Das Schicksal half. Eines Abends brachte mein Vater Wolfgang Reichmann mit in unsere Wohnung, um ihn zu interviewen. Ich hatte ihn schon einige Male im Fernsehen gesehen, als Othello etwa oder als Lenny in Von Mäusen und Menschen. Ein wunderbarer Mensch. Das war eine günstige Gelegenheit. Ich vertraute mich ihm an. Er meinte, so einfach könne er nicht beurteilen, ob das etwas für mich sei. Deshalb trafen wir uns an einem der nächsten Tage in der Wohnung einer befreundeten Schauspielerin. Er ließ mich die Suchsituation »Portemonnaie weg« improvisieren. Es machte Spaß, und er war wohl ganz angetan, denn er empfahl mich seiner Kollegin. Ich nahm ein paar Stunden bei ihr, bis ich an der Falckenberg-Schule vorsprechen konnte.
An anderer Stelle erzähle ich, warum ich diese Schule schnellstens wieder verließ und auf einer Privatschule landete, nämlich auf der Neuen Münchner Schauspielschule. Dort platzte eines Tages meine Schauspiellehrerin Ali Wunsch mitten in eine Rollenstunde.
»Robert, kommst du mal?«
Schreck lass nach. Wieso ich? Der Unterricht wurde unterbrochen.
»Gehen wir nach nebenan.«
Ich folgte ihr irritiert. Es klang nach einer Übeltat. Hatte ich etwas falsch gemacht? Aber was? Irgendjemand hatte einen anonymen Liebesbrief an die Chefin geschrieben, und es ging das idiotische Gerücht herum, ich sei das gewesen. Völliger Quatsch, ich war doch an einem ganz anderen Mädchen interessiert. Glaubte meine Lehrerin das etwa auch? Das konnte ja wohl nicht wahr sein, an älteren Damen war ich nicht so sonderlich interessiert.
»Ich habe gerade einen Anruf vom Residenztheater bekommen.«
Der besagte Brief war es also nicht.
»Die sind in den Endproben von Schillers Räubern, mit Martin Benrath und Helmut Griem. Von den Räubern, also von den Rollen ohne Text, ist plötzlich einer wegen Erkrankung ausgefallen, und die brauchen Ersatz. Ich denke, du könntest das.«
»Wirklich?«
»Geh sofort hin und stell dich vor.«
»Jetzt?«
»Ja, beeil dich, ich habe dich vorgeschlagen, die proben seit zehn Uhr. Je schneller du da bist, desto besser. Premiere ist in sieben Tagen!«
»Danke! Toll!«
Ich rannte los. Das Residenztheater war mit der U-Bahn von Schwabing aus leicht zu erreichen. Der Pförtner wusste schon Bescheid und alarmierte den Regieassistenten. Ich war sehr aufgeregt, hatte den größten Respekt und auch Angst vor den großartigen, bekannten Schauspielern.

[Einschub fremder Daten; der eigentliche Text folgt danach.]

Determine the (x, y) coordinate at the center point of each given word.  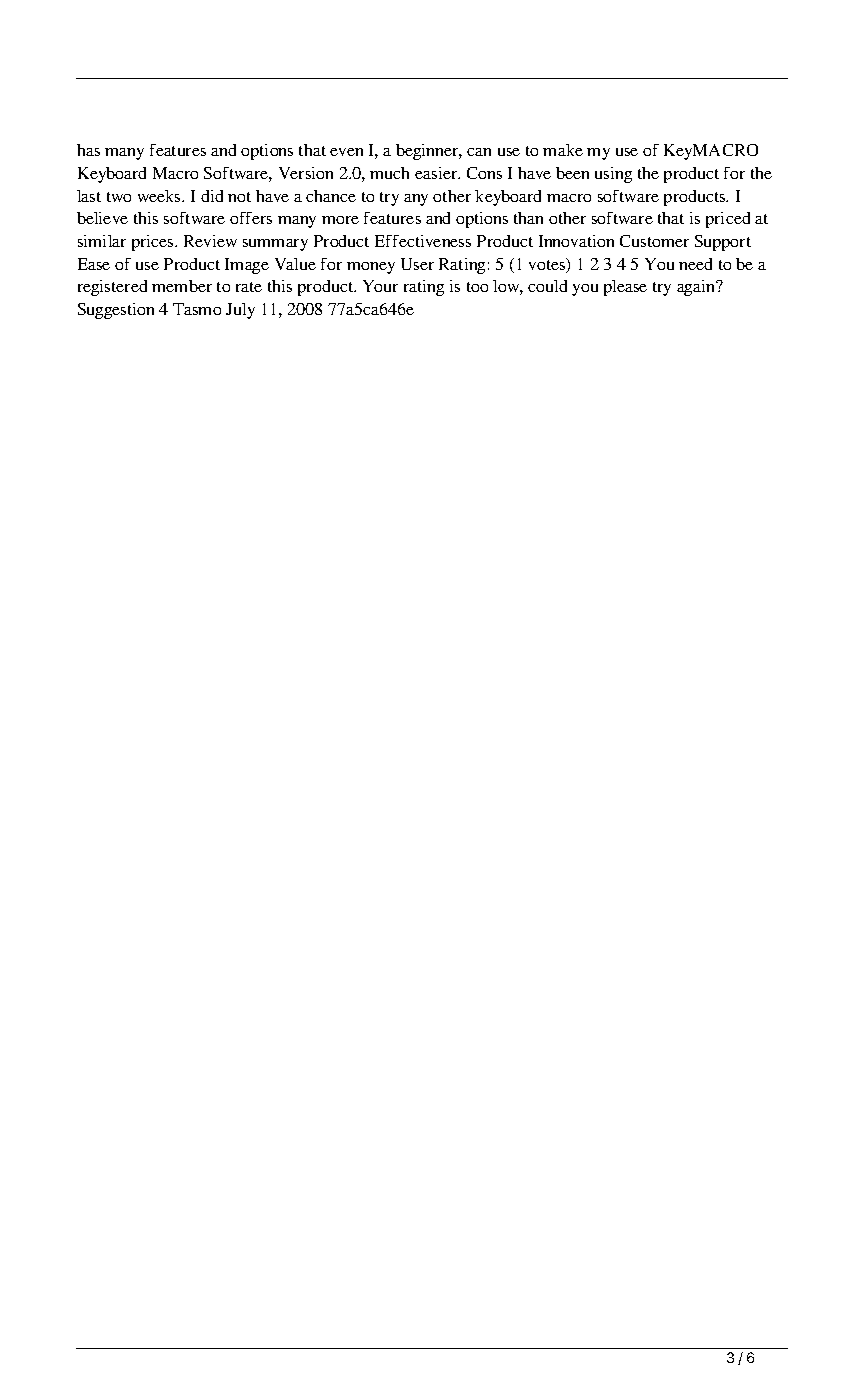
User (417, 264)
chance (331, 196)
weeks (160, 196)
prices (154, 243)
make (563, 150)
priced (728, 220)
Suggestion (116, 311)
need (695, 264)
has (88, 150)
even (346, 152)
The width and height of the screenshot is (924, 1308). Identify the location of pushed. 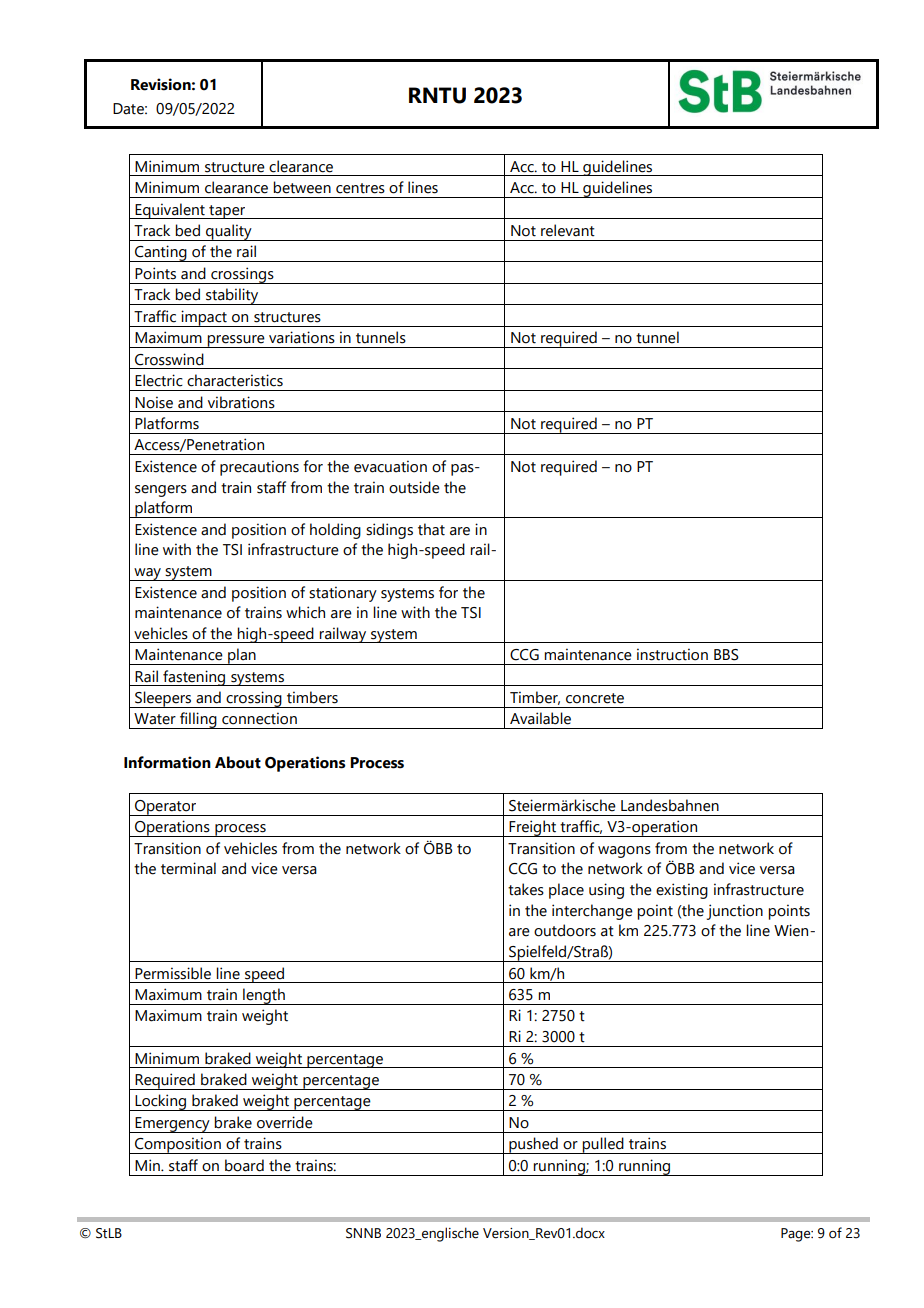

Der Assistent meinte: »Sei ganz leise. Du weißt ja, wir haben nicht mehr viel Zeit. Ich stelle dich gleich in die Reihe der Räuber, die sind mitten in einer Probe. Allererster Durchlauf. Du kennst ja das Stück!«
Ich kannte es nicht, aber ich ließ ihn in seinem Glauben.
»Griem wiederholt gerade einen seiner Monologe.«
Obwohl ich so viel Theater gesehen hatte, waren mir Schillers Räuber nie untergekommen. Der Assistent schummelte mich an die vierte Stelle in einer Reihe Kleindarsteller. Es waren zehn Räuber, teilweise kostümiert, mit Messern oder Degen ausgestattet. Er wollte die Einwechslung ohne großes Aufsehen durchführen. Also sagte er niemandem etwas, ich war plötzlich einfach da.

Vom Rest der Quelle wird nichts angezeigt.